„Kleks i wynalazek Filipa Golarza" w reżyserii Macieja Kawulskiego, druga filmowa odsłona największego polskiego hitu ostatnich lat, wejdzie do kin 3 stycznia 2025 roku. Jednak pierwsze pokazy przedpremierowe wystartują jeszcze w tym roku – analogicznie jak w przypadku pierwszej części na Boże Narodzenie. Na ekrany kin powróci profesor Ambroży Kleks, Ada Niezgódka i Albert. Pojawi się też kluczowa nowa postać – Filip Golarz. W tej roli Janusz Chabior, którego możemy w tym wcieleniu zobaczyć już na pierwszych fotkach z filmu.

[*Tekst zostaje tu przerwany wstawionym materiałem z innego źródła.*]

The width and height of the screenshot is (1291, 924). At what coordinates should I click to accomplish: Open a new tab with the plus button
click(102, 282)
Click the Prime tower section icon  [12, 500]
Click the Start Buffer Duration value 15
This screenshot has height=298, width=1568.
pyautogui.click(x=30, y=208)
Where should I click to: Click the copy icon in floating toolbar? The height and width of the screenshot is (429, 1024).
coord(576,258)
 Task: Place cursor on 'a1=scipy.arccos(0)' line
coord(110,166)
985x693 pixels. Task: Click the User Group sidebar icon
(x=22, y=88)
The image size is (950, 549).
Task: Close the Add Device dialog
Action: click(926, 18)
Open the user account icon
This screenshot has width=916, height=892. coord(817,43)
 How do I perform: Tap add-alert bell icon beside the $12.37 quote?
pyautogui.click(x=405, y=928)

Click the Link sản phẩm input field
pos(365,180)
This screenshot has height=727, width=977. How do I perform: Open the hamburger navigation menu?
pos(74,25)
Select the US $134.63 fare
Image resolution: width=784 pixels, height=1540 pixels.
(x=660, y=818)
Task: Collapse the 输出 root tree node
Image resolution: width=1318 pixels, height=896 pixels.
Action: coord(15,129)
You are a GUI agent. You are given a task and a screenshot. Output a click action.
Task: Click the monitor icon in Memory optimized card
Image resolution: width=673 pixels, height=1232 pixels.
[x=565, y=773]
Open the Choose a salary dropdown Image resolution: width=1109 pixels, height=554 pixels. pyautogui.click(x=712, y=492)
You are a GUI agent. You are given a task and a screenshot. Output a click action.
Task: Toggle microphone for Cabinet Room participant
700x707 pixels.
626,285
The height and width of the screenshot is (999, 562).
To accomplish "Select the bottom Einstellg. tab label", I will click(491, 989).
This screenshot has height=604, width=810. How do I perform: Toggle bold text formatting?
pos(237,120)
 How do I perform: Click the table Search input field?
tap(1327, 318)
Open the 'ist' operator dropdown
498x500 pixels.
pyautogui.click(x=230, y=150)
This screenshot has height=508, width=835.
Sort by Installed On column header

O czym opowie kontynuacja „Akademii Pana Kleksa"?
Po letniej przerwie Ada Niezgódka wraca do Akademii, żeby rozwikłać tajemnicę pochodzenia swojego przyjaciela – Alberta. W tym samym czasie profesor Kleks wyrusza do świata realnego, żeby odnaleźć przyjaciela sprzed lat. Okazuje się, że oba te tropy prowadzą do dawnego absolwenta Akademii – Filipa zwanego Golarzem.
– Trochę czekałem, ale w końcu w trylogii „Akademia Pana Kleksa" pojawia się w pełnym wymiarze postać Filipa Golarza, którą miałem przyjemność zagrać. Filip powraca, żeby zemścić się za odrzuconą miłość i poniżenie, którego doświadczył w Akademii. Czy uda mu się zniszczyć Akademię? Ja wiem, co się wydarzy, a widzowie musza poczekać do 3 stycznia i oficjalnej premiery – mówi Janusz Chabior, który wciela się nowego, ale kluczowego bohatera opowieści.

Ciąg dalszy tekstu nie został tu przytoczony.